La sujeté con la mano izquierda para no permitirle alejarse de mí, sabiendo que mis dedos quedarían marcados en su cadera, y le di unas fuertes palmadas en su redonda nalga hasta dejarla roja. La sentí estremecerse, sus brazos perdieron su fuerza y su cabeza cayó sobre la almohada. Continué embistiéndola, me incliné sobre ella, aparté su largo cabello para acceder a su espalda, lamí su piel perfecta y mordí su hombro para contener mi propio orgasmo, apreté sus pezones entre mis dedos, amasando sus senos que cabían perfectamente en mis manos, disfrutando el inmenso placer que me provocaba estar dentro de ella.
—Em-ma…
Lleve mis dedos a su clítoris y no tardó en deshacerse por completo, entre gemidos y gritos, dejando por completo las sábanas mojadas.
XXXSQXXX
Debíamos haber vuelto en la mañana, pero ninguna de las dos fuimos capaz de despertar temprano. Pedí un montón de cosas que eran más propiamente parte de un desayuno que de un almuerzo, coloqué el anillo entre las fresas, descartando la idea de ponerlo en el interior y correr el riesgo de convertir la propuesta en una ida de urgencia al hospital. Subí a la cama, sonriendo ante el recuerdo de la insistencia de Regina por cambiar las sábanas a las seis de la mañana, incluso con lo agotada que estaba y el dolor entre sus piernas espero pacientemente que yo consiguiera sábanas limpias y me obligó a ponerlas como parte de mi castigo por todas las cosas malas que había hecho con ella toda la noche, era evidente que solo cuando hacíamos el amor yo tenía el control absoluto.
Besé su hombro desnudo, y continué besando su espalda hasta que ella despertó, su cabello era un hermoso lío revuelto pero seguía pareciendo una de esas perfectas princesas de cuento.
—Es hora de despertar, mi hermosa dormilona.
Ella sonrío perezosamente y me mordí el labio al verla cubrirse con la sábana, como si yo no conociera a la perfección su cuerpo.
—Buenos días —se sentó en la cama y me dio un beso.
—Te traje el desayuno a la cama —puse la bandeja sobre la cama, apartando el carrito y cuidando no regar nada.
—¿Dejaste que alguien entrara? —Preguntó con los ojos muy abiertos.
—No. Nadie entró aquí mientras dormías.
Se relajó visiblemente y volvió a sonreír, acomodó la sábana un poco mejor para cubrirse lo suficiente y tal como lo pensé su primera opción fue tomar una fresa.

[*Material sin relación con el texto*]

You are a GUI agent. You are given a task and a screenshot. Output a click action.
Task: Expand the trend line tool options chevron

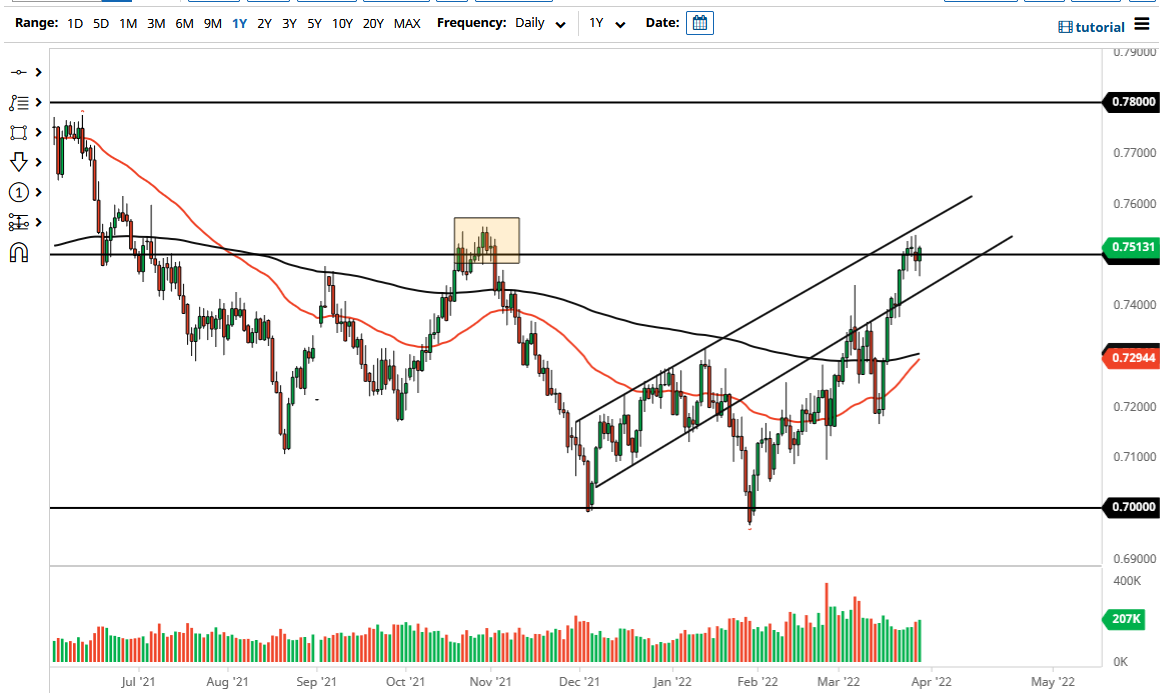[38, 72]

—Se ve delicio… —sus ojos volvieron a fijarse en mí al darse cuenta del anillo—. Emma.
—Este era mi plan original, no es el mejor ni el más original, pero es exactamente lo que quiero hacer, quiero casarme contigo y espero que tú quieras casarte conmigo.

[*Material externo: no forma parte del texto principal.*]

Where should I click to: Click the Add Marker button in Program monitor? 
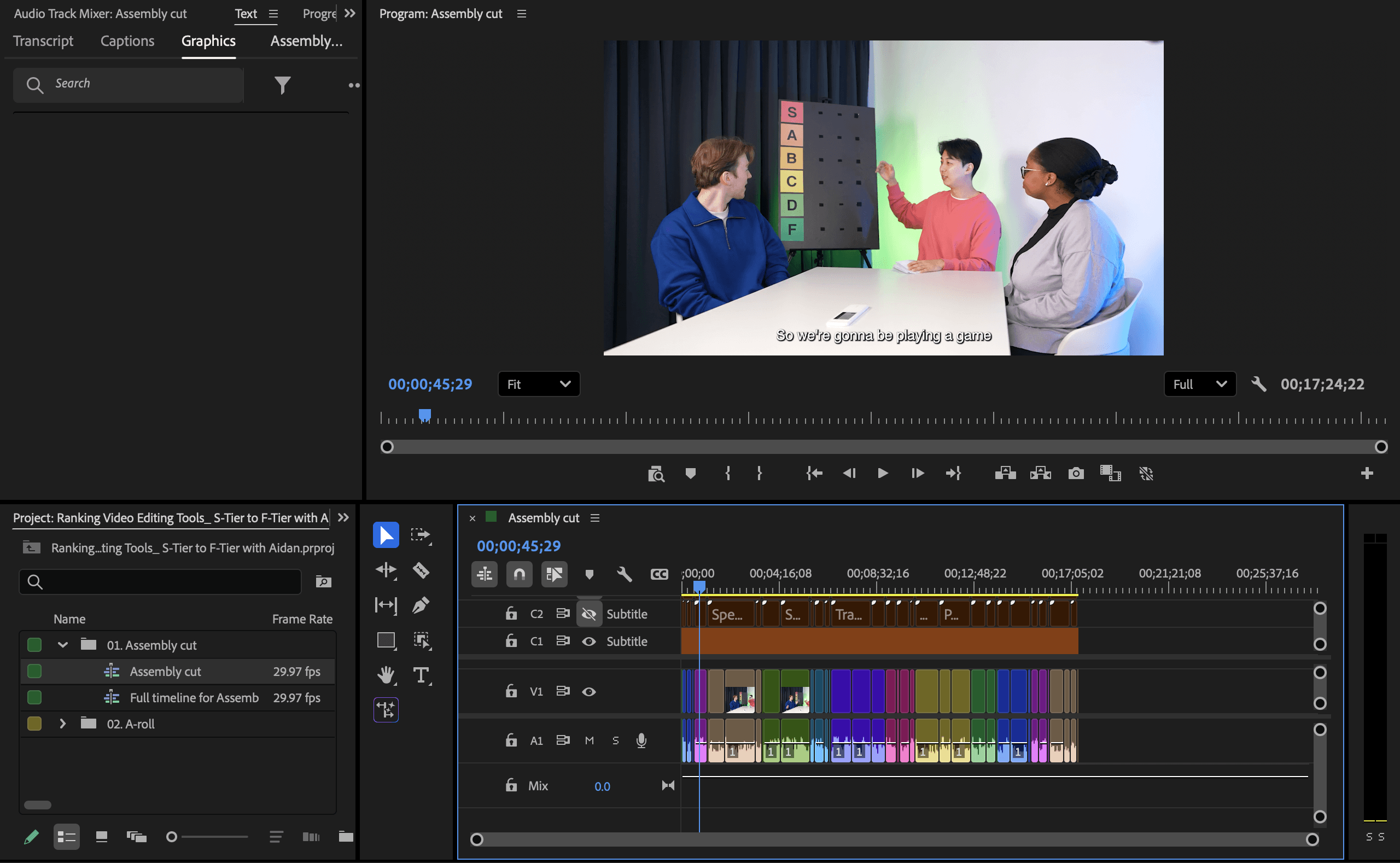(x=691, y=473)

—Solo tenías que preguntar, hubiese dicho que sí de cualquier manera.
—¿Eso es un sí?
—Claro que es un sí —tiró de mi bata hacia ella y me dio un beso—. Me estaba cansando de esperar por ti.
—Si no te hubieses adelantado lo habría hecho hace días.
—Me gusta ganar en todo —sonrió y nos dimos otro beso.
—Vamos a tener un montón de citas, no serán las mejores pero…
—Siempre serán las mejores para mí, mi amor.
—Déjame ponerte el anillo.
Tomé al anillo, ella estiró la mano hacia mí pero cuando acerqué el anillo a su dedo ella retiró de inmediato la mano.
—Es el anillo de tu madre —dijo en un tono que no demostraba felicidad alguna.